→ Teks ekstraksi
────────────────────────────────────────

EksposisiNews – Era digital sudah memasuki masjid dan berbagai rumah ibadah lainnya, dan sebagai dampaknya kejahatan digital pun mulai masuk ke sana.

Sekarang sudah marak kita temukan kotak amal di masjid dan rumah ibadah lainnya menempelkan QRIS (Quick Response Code Indonesian Standard) berupa barcode yang bisa dipakai untuk mentransfer uang langsung dari rekening kita ke rekening masjid dengan identifier QRIS tersebut, sehingga kita tak perlu lagi membawa uang tunai untuk dimasukkan ke kotak amal.

Ini tentu suatu kemajuan.

Riri Satria Tegaskan Digital Literacy Semakin Mendesak Dibutuhkan 1

Maksudnya supaya uang sedekah berupa amal dari jamaah aman, tidak terdapat secara fisik di kotak amal, sehingga tidak lagi rentan pencurian.

Dulu sering juga kita dengar uang di kotak amal tersebut dicuri oleh orang-orang yang tidak memiliki tanggung jawab dan nurani.

Apakah memang demikian?

“Kejahatan itu selalu muncul dalam wujud baru. Bagaimana kalau stiker QRIS-nya diganti? Maka transfer uang dari ponsel jamaah akan ke terkirim ke rekening dengan kode QRIS tersebut, tidak lagi ke rekening masjid atau rumah ibadah lainnya,” kata pengamat teknologi dan transformasi digital Riri Satria mengingatkan menangapi munculnya kejahatan seperti ini, Sabtu (15/04/2023).

Baru-baru ini tertangkap ada seseorang yang pura-pura sholat di sebuah mesjid di Jakarta Selatan, ternyata malahan mengganti stiker QRIS di kotak amal mesjid.

Namun aksinya ketahuan dan segera ditangkap.

Kejahatan seperti ini sudah marak terjadi akhir-akhir ini.

Demikian aula di beberapa tempat lain mulai marak aksi mengganti stiker kode QRIS ini.

Bisanya dilakukan di tempat-tempat lembaga sosial yang menerima sumbangan karena di sinilah fungsi kontrol agak lemah.

Apa yang bisa dilakukan?

Riri Satria yang juga dosen pada Fakultas Ilmu Komputer Universitas Indonesia ini menyampaikan, bahwa ada dua hal yang bisa dilakukan.

Pertama untuk pengurus mesjid dan rumah ibadah lainnya, secara berkala dan rutin memeriksa stiker QRIS.

Memeriksanya mudah kok, yaitu dengan melakukan scanning sebelum transaksi, apakah masih valid berupa rekening milik masjid atau rumah ibadah yang bersangkutan?

Kedua, buat mereka yang ingin menyumbang dengan transaksi menggunakan QRIS, periksa dulu dengan teliti, ini QRIS milik siapa?

────────────────────────────────────────

→ Data tersimpan
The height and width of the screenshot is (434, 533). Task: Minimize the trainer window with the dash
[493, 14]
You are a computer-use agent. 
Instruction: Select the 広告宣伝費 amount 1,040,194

────────────────────────────────────────

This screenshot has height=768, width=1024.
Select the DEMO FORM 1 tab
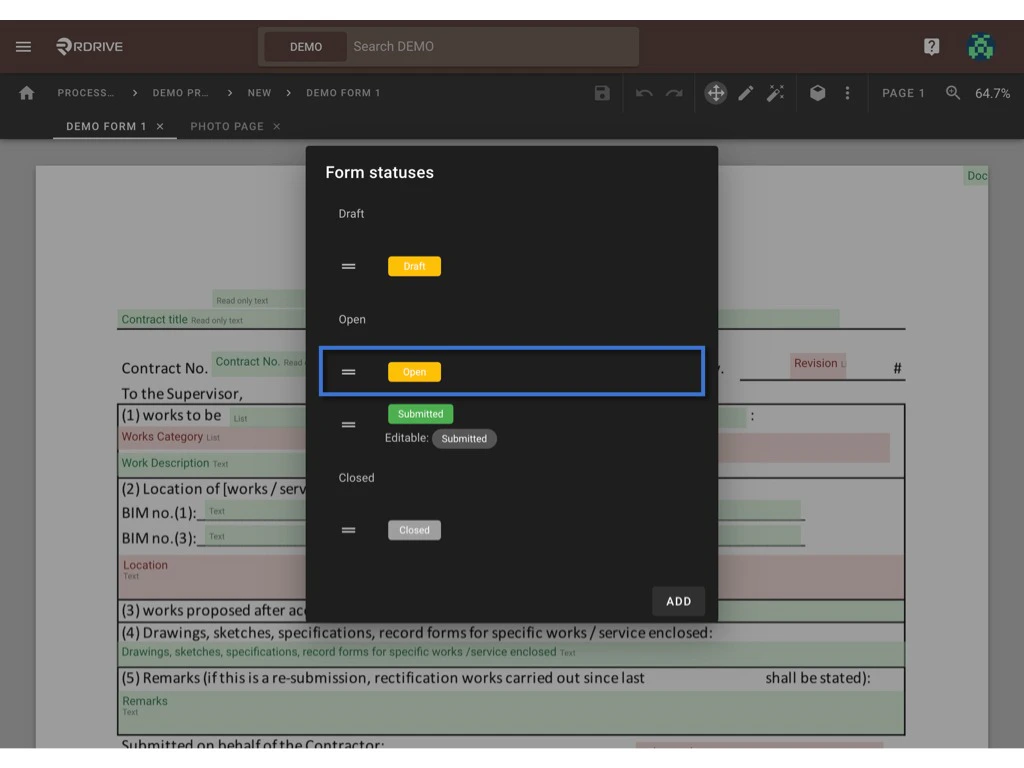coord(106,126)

────────────────────────────────────────

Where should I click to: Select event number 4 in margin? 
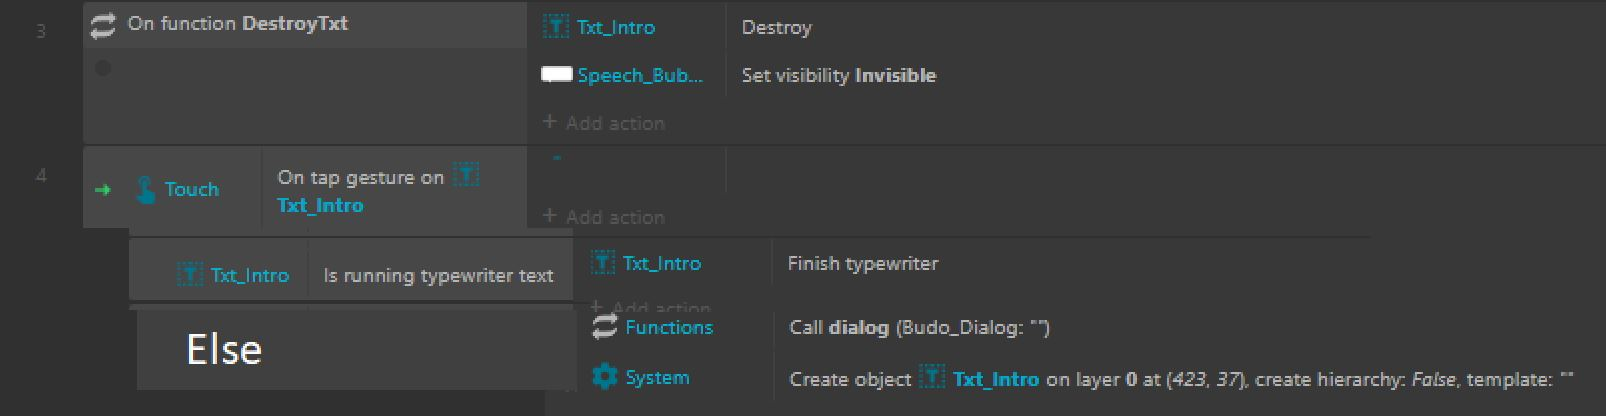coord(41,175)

────────────────────────────────────────

→ Tujuan tugas A
Bisakah Anda menulis ulang paragraf yang diawali "Sekarang sudah marak kita temukan" dalam artikel tentang QRIS di kotak amal sebagai daftar singkat yang tetap memuat fakta utamanya?
→ Tujuan tugas B
Tuliskan lanjutan artikel tentang QRIS di kotak amal, dimulai setelah kalimat terakhirnya.
Catatan di atas tidak diperlukan.

→ Hasil A
- Kini banyak kotak amal di masjid dan rumah ibadah lain ditempeli QRIS berupa barcode.
- Barcode itu dipakai untuk mentransfer uang langsung dari rekening jamaah ke rekening masjid yang terhubung dengan identifier QRIS tersebut.
- Karena itu, jamaah tak perlu lagi membawa uang tunai untuk dimasukkan ke kotak amal.

→ Hasil B
Apakah benar yang tertempel ini milik mesjid ini atau rumah ibadah ini?

Jika ada yang mencurigakan langsung lapor pengurusnya.

“Memeriksanya mudah sekali, namun sering kita abai, “ imbau Riri Satria.

Kejahatan semakin canggih dan modus operandinya semakin bermacam.

Namun kita juga harus hati-hati, tidak boleh lengah dan abai.

Masing-masing zaman membawa perkembangan baru, terutama sains dan teknologi untuk memudahkan hidup kita,

namun seiring dengan itu kejahatan bentuk baru pun bermunculan.

Kita sebagai warga masyarakat juga dapat melakukan fungsi kontrol sosial yang kolektif terhadap kejahatan seperti ini.

“Khusus untuk kejahatan digital seperti ini, maka digital literacy di masyarakat semakin mendesak dibutuhkan dan disosialisasikan. Masyarakat harus diedukasi soal ini, dan ini adalah tanggung jawab mereka yang ahli dan memahami persoalan ini, yaitu para pakar, dan tentu saja pemerintah,” ungkap Riri melanjutkan keterangannya.

Apakah itu digital literacy atau melek digital?

Ini sesuatu yang sangat dibutuhkan zaman sekarang dan ke depannya oleh profesi apapun dan tidak sebatas profesi terkait teknologi digital semata,

karena semua sendi kehidupan sudah dimasuki oleh teknologi digital, mulai dari urusan penelitian, birokrasi pemerintahan, sampai dengan memesan taksi atau makanan ke rumah kita.

Jika ditelusuri lewat internet, maka banyak sekali kita temukan ulasan tentang digital literacy.

Berdasarkan buku ‘Kerangka Digital Indonesia”, bahwa digital literacy adalah kemampuan menggunakan teknologi digital untuk menemukan, mengevaluasi, memanfaatkan, membuat, dan mengkomunikasikan informasi dengan kecakapan kognitif maupun teknikal.

Jadi, literasi digital ini bukan hanya sekedar kemampuan membaca informasi di media digital saja.

Ini kemampuan yang menyeluruh sebagai pengguna (bukan ahli) teknologi digital sehari-hari.

UNESCO menjelaskan bahwa digital literacy itu adalah dengan life skills (kecakapan dalam keseharian).

Kemampuan ini tak hanya melibatkan teknologi saja, tetapi kemampuan untuk belajar, berpikir kritis, kreatif, dan inovatif untuk kompetensi di era digital.

Literasi sudah menjadi bagian dari kehidupan dan perkembangan manusia dari zaman prasejarah hingga era digital seperti sekarang ini.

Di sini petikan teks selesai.